II- La suspension par le Conseil des Ministres présidé par le Chef de l’Etat, Chef du Gouvernement, de l’Accord-cadre du 7 janvier 2009 est contraire aux articles 125 et 127 de la Constitution.

L’article 125 de la Constitution dispose : « le Pouvoir Judiciaire est indépendant du Pouvoir Législatif et du Pouvoir Exécutif. Il est exercé par la Cour Suprême, les Cours et Tribunaux créés conformément à la présente Constitution. «
L’article 127 de la Constitution dispose : « Le Président de la République est garant de l’indépendance de la justice ».
Il est acquis que l’Accord-cadre du 7 janvier 2009 a fait l’objet d’une décision de justice, le Jugement n°006/09 du 8 janvier 2009 rendu par le Tribunal de Première Instance de Cotonou.
Le Conseil des Ministres, en décidant de suspendre l’Accord-cadre signé entre l’Etat et l’AIC, a pris la décision de suspendre l’exécution du Jugement n°006/09 du 08 janvier 2009.
Une telle décision constitue une ingérence du Pouvoir Exécutif dans le fonctionnement normal du Pouvoir Judiciaire et donc une violation du principe de la séparation des pouvoirs consacré par les articles 125 et 127 de la Constitution.

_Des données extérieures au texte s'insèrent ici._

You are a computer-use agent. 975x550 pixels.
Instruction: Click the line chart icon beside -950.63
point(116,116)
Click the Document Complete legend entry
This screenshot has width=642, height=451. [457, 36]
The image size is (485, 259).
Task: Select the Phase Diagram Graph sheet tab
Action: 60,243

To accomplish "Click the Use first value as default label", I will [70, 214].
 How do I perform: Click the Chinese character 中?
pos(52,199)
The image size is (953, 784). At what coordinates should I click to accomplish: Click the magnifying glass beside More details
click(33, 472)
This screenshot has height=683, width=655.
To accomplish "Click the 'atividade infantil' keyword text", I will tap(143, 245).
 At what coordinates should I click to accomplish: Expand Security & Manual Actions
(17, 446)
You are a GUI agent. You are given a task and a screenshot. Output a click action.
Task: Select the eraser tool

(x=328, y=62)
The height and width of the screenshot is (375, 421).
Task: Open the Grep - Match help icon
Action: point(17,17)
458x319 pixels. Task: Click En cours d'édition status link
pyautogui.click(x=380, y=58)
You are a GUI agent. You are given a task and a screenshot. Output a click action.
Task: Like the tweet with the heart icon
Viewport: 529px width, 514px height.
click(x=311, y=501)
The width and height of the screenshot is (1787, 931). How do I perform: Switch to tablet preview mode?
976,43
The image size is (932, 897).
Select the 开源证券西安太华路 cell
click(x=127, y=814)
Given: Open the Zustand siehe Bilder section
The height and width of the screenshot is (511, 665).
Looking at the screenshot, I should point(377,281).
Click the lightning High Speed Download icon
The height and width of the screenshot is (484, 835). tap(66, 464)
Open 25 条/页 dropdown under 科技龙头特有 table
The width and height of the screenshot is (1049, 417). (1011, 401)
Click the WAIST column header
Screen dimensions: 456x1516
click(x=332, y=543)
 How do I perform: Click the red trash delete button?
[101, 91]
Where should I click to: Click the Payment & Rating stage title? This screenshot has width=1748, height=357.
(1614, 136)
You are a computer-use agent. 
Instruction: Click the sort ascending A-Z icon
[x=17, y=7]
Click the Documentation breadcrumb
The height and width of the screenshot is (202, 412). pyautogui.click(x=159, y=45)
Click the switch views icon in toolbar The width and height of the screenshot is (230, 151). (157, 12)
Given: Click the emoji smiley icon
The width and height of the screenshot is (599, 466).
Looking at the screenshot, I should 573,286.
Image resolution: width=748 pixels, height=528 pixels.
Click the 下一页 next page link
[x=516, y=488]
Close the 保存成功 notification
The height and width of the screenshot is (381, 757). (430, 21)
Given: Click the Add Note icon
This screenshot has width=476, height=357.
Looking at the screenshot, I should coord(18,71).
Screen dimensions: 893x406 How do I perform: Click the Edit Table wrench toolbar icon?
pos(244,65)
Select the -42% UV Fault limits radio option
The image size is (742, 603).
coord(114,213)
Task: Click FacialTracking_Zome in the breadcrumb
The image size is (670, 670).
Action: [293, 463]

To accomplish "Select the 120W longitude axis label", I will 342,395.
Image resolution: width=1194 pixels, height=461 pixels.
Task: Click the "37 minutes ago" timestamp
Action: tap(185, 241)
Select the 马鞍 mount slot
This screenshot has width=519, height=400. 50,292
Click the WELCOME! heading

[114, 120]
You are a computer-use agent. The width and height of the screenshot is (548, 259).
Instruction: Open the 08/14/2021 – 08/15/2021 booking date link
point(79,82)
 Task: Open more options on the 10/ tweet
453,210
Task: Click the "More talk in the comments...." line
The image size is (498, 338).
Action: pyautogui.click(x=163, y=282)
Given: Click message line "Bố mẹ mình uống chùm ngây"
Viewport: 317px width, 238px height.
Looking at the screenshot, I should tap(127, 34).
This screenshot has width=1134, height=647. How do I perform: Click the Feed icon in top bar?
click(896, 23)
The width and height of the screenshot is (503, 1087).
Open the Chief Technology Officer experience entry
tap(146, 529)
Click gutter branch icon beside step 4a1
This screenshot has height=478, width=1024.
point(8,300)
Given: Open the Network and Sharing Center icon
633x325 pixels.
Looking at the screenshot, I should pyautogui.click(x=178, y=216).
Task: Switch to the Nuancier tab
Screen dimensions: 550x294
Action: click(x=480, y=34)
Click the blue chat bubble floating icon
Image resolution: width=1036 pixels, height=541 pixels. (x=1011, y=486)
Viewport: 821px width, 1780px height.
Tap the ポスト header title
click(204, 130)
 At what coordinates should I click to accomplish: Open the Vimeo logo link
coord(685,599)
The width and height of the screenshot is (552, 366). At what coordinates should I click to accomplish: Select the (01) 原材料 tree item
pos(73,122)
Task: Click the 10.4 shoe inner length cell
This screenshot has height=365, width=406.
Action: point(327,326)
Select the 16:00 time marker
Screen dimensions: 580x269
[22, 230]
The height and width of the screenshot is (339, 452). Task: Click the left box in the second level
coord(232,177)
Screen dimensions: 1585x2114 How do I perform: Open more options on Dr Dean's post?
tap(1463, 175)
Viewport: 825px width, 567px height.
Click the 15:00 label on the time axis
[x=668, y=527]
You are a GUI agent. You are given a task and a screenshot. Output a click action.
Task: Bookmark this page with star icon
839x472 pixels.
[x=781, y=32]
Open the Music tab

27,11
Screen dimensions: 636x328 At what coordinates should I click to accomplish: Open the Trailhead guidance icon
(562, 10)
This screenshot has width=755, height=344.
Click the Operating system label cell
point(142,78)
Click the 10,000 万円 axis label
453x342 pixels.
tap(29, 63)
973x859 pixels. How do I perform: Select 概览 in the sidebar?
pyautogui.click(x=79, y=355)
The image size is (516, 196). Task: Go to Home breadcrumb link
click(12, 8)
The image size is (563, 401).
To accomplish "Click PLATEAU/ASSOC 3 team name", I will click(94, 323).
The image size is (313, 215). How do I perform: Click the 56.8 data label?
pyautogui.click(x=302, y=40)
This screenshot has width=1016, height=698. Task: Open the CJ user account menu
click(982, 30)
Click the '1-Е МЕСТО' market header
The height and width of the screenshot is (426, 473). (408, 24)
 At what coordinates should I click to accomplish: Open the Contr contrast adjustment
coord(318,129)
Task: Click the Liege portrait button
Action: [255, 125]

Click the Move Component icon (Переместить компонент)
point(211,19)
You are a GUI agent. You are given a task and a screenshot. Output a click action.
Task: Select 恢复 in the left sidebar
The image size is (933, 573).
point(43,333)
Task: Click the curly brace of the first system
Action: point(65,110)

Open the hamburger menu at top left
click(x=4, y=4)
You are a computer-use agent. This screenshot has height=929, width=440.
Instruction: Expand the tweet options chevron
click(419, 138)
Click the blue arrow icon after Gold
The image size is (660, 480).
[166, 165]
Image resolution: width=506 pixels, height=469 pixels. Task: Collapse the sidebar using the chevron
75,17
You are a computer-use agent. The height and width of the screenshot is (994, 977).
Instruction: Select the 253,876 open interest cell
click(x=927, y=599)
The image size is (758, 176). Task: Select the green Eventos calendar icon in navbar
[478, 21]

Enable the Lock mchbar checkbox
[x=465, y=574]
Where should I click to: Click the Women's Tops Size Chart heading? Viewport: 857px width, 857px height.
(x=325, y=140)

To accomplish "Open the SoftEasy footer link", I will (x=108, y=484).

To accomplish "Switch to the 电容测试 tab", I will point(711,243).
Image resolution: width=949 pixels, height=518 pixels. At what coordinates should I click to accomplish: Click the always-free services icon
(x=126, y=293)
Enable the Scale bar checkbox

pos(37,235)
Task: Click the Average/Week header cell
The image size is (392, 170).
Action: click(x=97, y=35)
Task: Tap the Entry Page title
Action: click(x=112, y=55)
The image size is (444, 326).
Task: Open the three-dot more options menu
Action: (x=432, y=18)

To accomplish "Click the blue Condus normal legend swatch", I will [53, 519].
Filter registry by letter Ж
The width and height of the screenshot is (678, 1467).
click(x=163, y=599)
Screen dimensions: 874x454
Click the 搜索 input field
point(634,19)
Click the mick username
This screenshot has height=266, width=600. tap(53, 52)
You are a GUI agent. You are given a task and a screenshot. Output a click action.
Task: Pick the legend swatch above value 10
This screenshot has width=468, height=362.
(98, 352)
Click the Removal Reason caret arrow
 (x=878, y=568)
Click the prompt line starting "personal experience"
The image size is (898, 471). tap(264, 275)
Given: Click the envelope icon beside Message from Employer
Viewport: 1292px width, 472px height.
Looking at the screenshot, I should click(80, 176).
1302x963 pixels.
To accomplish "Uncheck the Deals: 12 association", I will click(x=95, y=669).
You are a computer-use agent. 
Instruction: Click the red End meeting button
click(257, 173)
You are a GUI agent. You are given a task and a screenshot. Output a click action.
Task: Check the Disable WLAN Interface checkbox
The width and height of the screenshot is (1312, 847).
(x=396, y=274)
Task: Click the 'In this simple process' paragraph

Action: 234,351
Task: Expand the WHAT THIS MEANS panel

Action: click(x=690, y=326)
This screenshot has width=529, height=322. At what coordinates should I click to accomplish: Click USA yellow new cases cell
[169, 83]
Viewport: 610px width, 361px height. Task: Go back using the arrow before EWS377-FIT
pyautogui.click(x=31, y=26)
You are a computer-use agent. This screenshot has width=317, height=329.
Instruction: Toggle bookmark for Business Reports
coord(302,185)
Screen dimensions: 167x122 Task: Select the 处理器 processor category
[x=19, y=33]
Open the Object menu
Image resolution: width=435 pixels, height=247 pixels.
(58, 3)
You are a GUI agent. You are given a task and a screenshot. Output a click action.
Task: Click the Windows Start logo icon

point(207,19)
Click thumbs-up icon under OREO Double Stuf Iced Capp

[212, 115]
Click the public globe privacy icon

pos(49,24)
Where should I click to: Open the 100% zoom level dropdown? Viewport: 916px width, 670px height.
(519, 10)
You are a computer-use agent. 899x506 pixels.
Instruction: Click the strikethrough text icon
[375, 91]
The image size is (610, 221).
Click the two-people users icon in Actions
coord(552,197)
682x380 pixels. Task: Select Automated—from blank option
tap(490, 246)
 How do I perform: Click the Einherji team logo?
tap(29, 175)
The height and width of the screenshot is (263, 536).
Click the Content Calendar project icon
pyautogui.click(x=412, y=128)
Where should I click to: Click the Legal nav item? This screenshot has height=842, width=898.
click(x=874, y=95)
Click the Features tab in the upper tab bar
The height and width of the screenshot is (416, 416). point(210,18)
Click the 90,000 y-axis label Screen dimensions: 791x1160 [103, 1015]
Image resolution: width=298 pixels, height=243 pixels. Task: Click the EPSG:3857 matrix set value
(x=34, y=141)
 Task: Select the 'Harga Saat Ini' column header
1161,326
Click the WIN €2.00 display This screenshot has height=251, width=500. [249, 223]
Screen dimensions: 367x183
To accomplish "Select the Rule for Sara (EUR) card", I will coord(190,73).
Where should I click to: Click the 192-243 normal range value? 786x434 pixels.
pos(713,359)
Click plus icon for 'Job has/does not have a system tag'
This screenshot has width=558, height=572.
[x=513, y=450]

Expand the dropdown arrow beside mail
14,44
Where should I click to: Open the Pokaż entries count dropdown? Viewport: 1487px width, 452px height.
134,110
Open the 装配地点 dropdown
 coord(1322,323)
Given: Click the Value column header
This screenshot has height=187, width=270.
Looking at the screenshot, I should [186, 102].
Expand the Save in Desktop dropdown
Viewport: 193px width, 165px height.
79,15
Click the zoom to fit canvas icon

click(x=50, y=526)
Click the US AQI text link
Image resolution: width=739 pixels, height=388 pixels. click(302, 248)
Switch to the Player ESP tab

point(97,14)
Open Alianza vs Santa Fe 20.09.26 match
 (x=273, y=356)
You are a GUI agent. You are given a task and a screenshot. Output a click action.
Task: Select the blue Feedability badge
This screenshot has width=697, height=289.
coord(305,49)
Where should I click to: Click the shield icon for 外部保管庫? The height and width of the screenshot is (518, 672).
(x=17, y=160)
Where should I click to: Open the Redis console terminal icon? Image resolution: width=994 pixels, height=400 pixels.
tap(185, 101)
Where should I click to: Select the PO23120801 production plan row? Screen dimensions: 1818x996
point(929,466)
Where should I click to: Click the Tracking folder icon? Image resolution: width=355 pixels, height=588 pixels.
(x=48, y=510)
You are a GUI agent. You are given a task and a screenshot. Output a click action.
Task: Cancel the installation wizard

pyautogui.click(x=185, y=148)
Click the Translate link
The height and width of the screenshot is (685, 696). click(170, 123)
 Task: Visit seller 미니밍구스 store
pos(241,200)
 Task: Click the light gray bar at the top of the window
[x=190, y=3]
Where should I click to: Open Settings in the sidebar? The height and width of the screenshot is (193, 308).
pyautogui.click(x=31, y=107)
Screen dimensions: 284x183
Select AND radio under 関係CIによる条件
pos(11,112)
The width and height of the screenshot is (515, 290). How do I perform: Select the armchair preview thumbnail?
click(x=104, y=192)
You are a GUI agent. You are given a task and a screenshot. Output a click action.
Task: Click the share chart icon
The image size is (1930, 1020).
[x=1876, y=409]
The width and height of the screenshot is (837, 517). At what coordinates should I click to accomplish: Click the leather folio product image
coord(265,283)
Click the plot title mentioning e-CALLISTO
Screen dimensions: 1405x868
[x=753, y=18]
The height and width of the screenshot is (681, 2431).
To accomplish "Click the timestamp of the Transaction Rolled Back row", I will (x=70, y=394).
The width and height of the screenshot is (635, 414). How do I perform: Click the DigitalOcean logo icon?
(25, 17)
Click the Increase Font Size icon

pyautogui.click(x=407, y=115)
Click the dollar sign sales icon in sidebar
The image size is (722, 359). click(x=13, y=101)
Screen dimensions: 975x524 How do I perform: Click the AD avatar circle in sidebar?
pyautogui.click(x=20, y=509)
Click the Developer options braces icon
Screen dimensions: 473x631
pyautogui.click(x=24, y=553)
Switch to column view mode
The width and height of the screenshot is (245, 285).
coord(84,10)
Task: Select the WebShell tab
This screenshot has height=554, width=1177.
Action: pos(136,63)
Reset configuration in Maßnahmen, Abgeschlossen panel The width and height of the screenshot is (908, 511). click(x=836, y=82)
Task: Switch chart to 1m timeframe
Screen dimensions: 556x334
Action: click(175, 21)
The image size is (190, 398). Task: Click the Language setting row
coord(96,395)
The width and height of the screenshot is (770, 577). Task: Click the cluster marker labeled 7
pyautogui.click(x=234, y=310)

III-La suspension, par le Conseil des Ministres présidé par le Chef de l’Etat, Chef du Gouvernement, de l’Accord-cadre du 7 janvier 2009 est contraire à l’article 147 de la Constitution.

Aux termes de l’article 147 de la Constitution, « les traités ou accords régulièrement ratifiés ont, dès leur publication, une autorité supérieure à celle des lois, sous réserve pour chaque accord ou traité, de son application par l’autre partie. »
Comme précité, le Programme d’Ajustement Structurel a été signé par le Bénin avec le Fonds Monétaire International pour la mise en place du transfert de certaines activités relevant du domaine public au secteur privé.
La suspension de l’Accord-cadre est une violation de l’engagement pris par le Bénin vis-à-vis du Fonds Monétaire International et est contraire à la Constitution » ; qu’il demande en conséquence de dire que « la décision du Conseil extraordinaire des Ministres en ses séances des 25, 28 et 29 avril 2012 portant suspension de l’Accord-cadre signé entre l’Etat et l’AIC le 7 janvier 2009 est contraire à la Constitution particulièrement aux dispositions des articles 59, 125, 127 et 147 de la Constitution. » ;
Considérant que le requérant a joint à sa requête les pièces suivantes :
1- Copie Accord-cadre du 07 janvier 2009,
2- Copie Jugement n°006/09 1èrech CIV du 08 janvier 2009 du Tribunal de 1ère Instance de Cotonou portant « homologation d’Accord-cadre » ;
3- Signification le 04 mai 2012 par Maître Maxime René Assogba, Huissier de justice, au Président de l’Association Interprofessionnelle du Coton (Aic), de correspondance référencée n°261/PR/SGG/C du 03 mai 2012 du Secrétaire Général du Gouvernement relative aux décisions prises par le Conseil extraordinaire des Ministres du 29 avril 2012, objet du Relevé n°08/PR/SGG/extra/Com du 29 avril 2009 ;

Instruction du Recours

Considérant que par Correspondance n°013-c/CC/PT du 14 mai 2012 rappelée par celle n°019-c/CC/PT du 27 juillet 2012, puis par celle n° 1147/CC/PT du 20 août 2012, Monsieur le Président de la République a été invité à faire parvenir ses observations à la Cour en précisant notamment si le principe de l’Accord-cadre entre l’Etat Béninois et l’Association Interprofessionnelle du Coton est lié à un accord avec les Institutions de Bretton-Woods ;
Considérant qu’en réponse, le Secrétaire Général du Gouvernement, Monsieur Eugène Dossoumou, écrit : « Par les présentes écritures, valant réponse à la mesure d’instruction, je viens présenter devant la Haute Juridiction les observations du Gouvernement à propos du recours en inconstitutionnalité contre la décision du Conseil des Ministres portant suspension de l’Accord-cadre signé entre l’Etat béninois et l’Association Interprofessionnelle du Coton (Aic), le 07 janvier 2009.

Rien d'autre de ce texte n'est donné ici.